Improving enzyme properties by directed evolution
Directed evolution has enjoyed great success in improving existing enzyme characteristics. In the following sections, only a few selected examples will be highlighted. Alterations have been made for almost all aspects of enzyme properties, such as substrate specificity, product specificity, selectivity, activity, stability, or folding/solubility. Such alterations are required for enzymes to become practically useful biocatalysts or therapeutics.
Although the analogy of lock and key is sometimes used to describe the relationship between an enzyme and its substrate, in reality, the level of specificity varies. A particular enzyme may perform similar reactions on a range of related substrates or it may show tremendous specificity to one molecule. This aspect of enzymes can be exploited to develop variants with altered substrate recognition. In some cases, it may be beneficial to expand the range of substrates acted on. For example, polychlorinated biphenyls (PCBs) are a class of organic compounds whose use is decreasing due to concerns over their long-term environmental persistence and health effects.
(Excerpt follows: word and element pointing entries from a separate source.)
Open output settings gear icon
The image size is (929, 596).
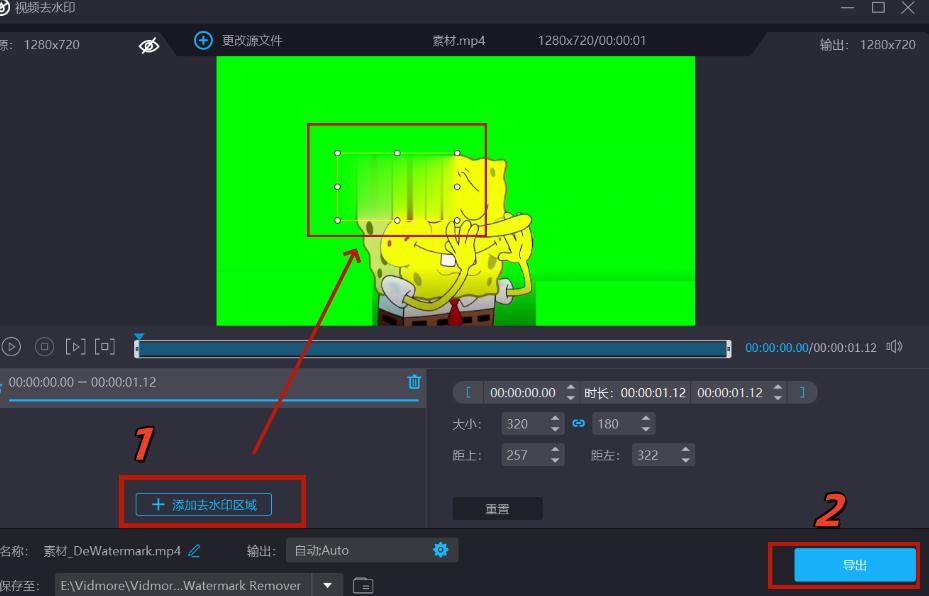click(x=440, y=550)
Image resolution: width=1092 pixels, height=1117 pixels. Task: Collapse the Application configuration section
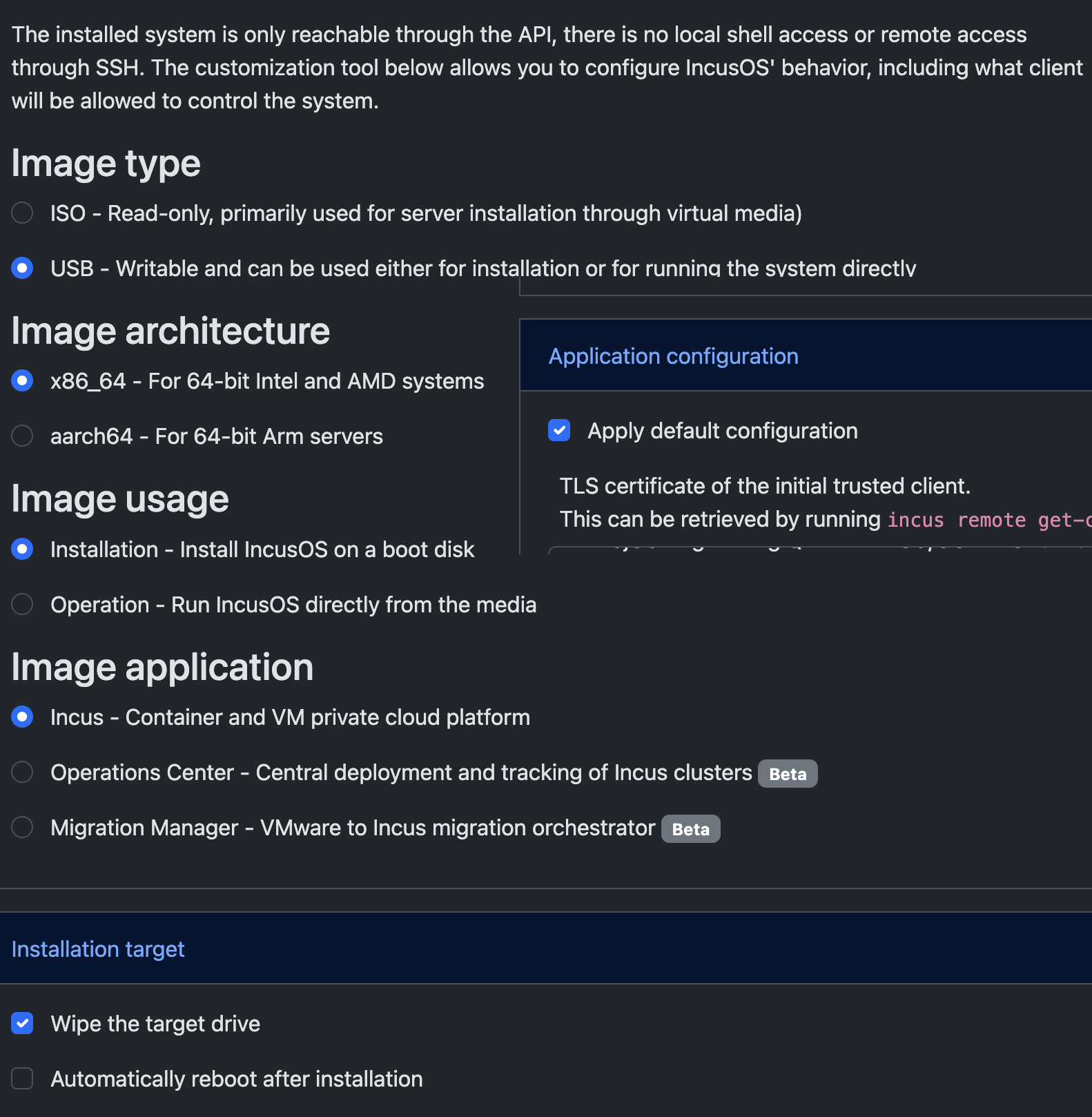(x=673, y=356)
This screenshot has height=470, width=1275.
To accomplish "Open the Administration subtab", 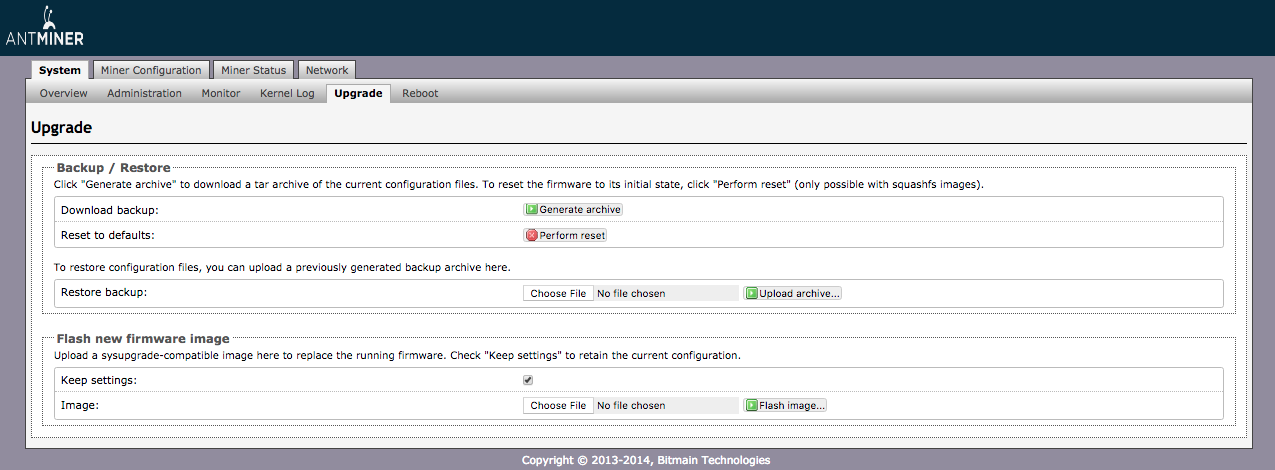I will click(x=144, y=93).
Certain bacteria can degrade some of these compounds by oxygenation reactions. Shuffling of two biphenyl dioxygenases from different bacteria resulted in higher activity, and activity on novel substrates such as toluene (32). In another example, EP-PCR was used to convert E. coli aspartate aminotransferase into a valine aminotransferase (33). A mutant enzyme with 17 amino acid substitutions was created that shows a 2.1 x 106-fold increase in the catalytic efficiency for a non-native substrate, valine. Structural analysis of the mutant enzyme by protein crystallography indicated a remodeled active site and altered subunit interface caused by the accumulative effects of mutations. Most surprisingly, only one of the mutations directly contacts the substrate, which underscores our limited understanding of enzyme substrate specificity. These mutations would be difficult, if not impossible, to be identified and introduced to the mutant enzyme by a rational design approach.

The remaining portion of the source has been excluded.